[Stored items]
== Segment start ==

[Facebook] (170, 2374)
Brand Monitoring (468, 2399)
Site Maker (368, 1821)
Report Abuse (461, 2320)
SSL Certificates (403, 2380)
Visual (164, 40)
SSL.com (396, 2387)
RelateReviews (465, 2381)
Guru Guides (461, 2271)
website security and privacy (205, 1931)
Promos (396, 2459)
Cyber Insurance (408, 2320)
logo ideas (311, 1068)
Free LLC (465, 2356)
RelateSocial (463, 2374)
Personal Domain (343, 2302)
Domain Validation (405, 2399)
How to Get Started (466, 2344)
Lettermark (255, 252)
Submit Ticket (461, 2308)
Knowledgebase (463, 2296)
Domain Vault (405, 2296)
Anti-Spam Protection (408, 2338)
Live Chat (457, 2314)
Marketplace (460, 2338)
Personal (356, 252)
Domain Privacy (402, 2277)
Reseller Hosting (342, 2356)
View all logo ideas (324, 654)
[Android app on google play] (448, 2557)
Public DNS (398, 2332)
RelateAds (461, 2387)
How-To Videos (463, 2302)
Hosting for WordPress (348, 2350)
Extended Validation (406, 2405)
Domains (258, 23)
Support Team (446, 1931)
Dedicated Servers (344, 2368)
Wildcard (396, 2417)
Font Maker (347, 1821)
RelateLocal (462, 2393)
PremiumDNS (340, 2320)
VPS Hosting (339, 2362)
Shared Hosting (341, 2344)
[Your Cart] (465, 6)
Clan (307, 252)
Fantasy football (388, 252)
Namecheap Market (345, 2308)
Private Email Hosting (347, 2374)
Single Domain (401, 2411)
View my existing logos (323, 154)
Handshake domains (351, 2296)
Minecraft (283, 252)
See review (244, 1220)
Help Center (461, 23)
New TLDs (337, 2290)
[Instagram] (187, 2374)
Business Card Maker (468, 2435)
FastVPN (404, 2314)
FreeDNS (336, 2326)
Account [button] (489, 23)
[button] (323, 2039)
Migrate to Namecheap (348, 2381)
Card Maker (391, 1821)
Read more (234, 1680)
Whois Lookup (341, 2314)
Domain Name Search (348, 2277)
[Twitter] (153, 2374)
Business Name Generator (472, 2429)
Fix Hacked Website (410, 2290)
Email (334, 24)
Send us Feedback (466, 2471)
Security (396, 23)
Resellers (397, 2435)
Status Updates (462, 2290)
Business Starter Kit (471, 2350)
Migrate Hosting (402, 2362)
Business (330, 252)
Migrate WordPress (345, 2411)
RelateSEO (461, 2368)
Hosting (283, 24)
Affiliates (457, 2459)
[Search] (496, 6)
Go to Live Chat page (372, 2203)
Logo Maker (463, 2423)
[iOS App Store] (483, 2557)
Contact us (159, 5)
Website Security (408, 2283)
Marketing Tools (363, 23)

== Segment end ==

**Work to be completed:**
Exactly reproduce the lines of the data above that run from the line containing "Single Domain (401, 2411)" through the final one.

**Response:**
Single Domain (401, 2411)
View my existing logos (323, 154)
Handshake domains (351, 2296)
Minecraft (283, 252)
See review (244, 1220)
Help Center (461, 23)
New TLDs (337, 2290)
[Instagram] (187, 2374)
Business Card Maker (468, 2435)
FastVPN (404, 2314)
FreeDNS (336, 2326)
Account [button] (489, 23)
[button] (323, 2039)
Migrate to Namecheap (348, 2381)
Card Maker (391, 1821)
Read more (234, 1680)
Whois Lookup (341, 2314)
Domain Name Search (348, 2277)
[Twitter] (153, 2374)
Business Name Generator (472, 2429)
Fix Hacked Website (410, 2290)
Email (334, 24)
Send us Feedback (466, 2471)
Security (396, 23)
Resellers (397, 2435)
Status Updates (462, 2290)
Business Starter Kit (471, 2350)
Migrate Hosting (402, 2362)
Business (330, 252)
Migrate WordPress (345, 2411)
RelateSEO (461, 2368)
Hosting (283, 24)
Affiliates (457, 2459)
[Search] (496, 6)
Go to Live Chat page (372, 2203)
Logo Maker (463, 2423)
[iOS App Store] (483, 2557)
Contact us (159, 5)
Website Security (408, 2283)
Marketing Tools (363, 23)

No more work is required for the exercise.